The Credit Agreement provides for senior secured financing of $1.1 billion in the aggregate, consisting of (1) $300 million in aggregate principal amount of term loans maturing in five years and (2) an $800 million senior secured revolving credit facility (which includes borrowing capacity available for letters of credit, and is comprised of a $440 million U.S. revolving credit facility and $360 million global revolving credit facility) maturing in five years.
In connection with the Credit Agreement, the Company and its material domestic subsidiaries entered into an Amended and Restated Security and Pledge Agreement (the “Security Agreement”), pursuant to which all of the obligations under the Credit Agreement will be secured by liens on assets of the Company and its material domestic subsidiaries, including the equity interests in each of their direct subsidiaries and intellectual property, subject to agreed-upon exceptions.

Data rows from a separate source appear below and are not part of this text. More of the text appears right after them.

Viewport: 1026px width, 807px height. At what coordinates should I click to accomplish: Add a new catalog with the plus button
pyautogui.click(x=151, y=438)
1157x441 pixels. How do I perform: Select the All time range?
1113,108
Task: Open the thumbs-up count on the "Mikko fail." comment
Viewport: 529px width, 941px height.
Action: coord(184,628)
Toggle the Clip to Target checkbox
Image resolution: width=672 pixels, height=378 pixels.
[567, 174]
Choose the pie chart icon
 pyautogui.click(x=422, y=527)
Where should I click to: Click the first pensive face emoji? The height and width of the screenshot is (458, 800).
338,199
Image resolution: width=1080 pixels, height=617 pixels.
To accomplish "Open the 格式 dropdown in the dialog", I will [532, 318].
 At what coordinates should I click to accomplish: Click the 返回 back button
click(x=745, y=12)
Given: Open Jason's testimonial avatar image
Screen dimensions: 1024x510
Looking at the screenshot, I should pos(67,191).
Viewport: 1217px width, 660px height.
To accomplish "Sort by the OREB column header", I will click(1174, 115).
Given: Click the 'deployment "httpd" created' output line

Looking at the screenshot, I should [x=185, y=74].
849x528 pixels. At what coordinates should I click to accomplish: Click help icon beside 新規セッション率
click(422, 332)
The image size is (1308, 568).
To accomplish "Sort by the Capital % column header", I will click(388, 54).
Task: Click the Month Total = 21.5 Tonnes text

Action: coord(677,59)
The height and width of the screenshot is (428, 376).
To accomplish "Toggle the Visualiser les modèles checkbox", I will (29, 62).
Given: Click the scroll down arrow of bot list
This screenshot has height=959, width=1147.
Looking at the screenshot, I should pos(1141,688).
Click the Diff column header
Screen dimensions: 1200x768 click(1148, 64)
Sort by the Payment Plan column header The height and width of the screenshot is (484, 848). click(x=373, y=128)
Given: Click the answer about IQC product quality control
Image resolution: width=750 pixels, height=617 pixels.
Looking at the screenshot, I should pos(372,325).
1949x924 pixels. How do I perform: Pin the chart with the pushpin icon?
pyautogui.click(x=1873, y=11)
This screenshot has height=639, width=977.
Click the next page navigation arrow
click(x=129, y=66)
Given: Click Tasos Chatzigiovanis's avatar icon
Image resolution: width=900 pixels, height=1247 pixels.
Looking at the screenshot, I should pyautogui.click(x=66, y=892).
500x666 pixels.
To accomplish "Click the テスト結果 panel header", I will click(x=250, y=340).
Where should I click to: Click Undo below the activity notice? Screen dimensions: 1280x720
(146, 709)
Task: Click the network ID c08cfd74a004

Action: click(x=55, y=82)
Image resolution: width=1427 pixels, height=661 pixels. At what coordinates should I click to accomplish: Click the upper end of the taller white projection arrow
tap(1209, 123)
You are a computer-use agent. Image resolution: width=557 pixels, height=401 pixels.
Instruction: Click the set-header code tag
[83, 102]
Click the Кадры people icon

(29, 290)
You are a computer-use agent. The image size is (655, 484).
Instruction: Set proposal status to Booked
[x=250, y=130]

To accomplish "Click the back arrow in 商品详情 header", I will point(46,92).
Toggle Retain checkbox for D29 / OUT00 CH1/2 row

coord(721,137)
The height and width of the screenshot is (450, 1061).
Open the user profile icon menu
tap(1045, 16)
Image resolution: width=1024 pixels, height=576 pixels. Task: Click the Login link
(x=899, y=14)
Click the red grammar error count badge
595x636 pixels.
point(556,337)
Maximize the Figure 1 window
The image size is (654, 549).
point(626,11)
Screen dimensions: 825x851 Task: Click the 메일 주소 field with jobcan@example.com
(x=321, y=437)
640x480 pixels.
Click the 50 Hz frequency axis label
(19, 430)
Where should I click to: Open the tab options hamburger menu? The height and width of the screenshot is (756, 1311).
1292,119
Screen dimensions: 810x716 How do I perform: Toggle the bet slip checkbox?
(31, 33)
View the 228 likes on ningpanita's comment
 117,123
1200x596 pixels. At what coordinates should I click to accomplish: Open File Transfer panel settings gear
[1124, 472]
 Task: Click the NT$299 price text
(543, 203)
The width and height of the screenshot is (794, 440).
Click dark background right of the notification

The Credit Agreement provides that loans will bear interest at rates based on (a) the Eurodollar Rate plus a rate ranging from 0.875% to 1.750% per annum or (b) the Base Rate plus a rate ranging from 0.00% to 0.750% per annum, the relevant rate being the Applicable Rate. The Applicable Rate will be determined in accordance with a leverage-based pricing grid, as set forth in the Credit Agreement.
Swing Line Loans and Global Swing Line Loans denominated in U.S. dollars will bear interest at the Base Rate plus the Applicable Rate, and Global Swing Line Loans denominated in foreign currencies shall bear interest based on (a) the Euro Short Term Rate, or €STR, in the case of such loans denominated in Euros plus the Applicable Rate, (b) the Sterling Overnight Index Average Reference Rate, or SONIA, in the case of such loans denominated in Sterling plus the Applicable Rate or (c) the Canadian Prime Rate plus the Applicable Rate.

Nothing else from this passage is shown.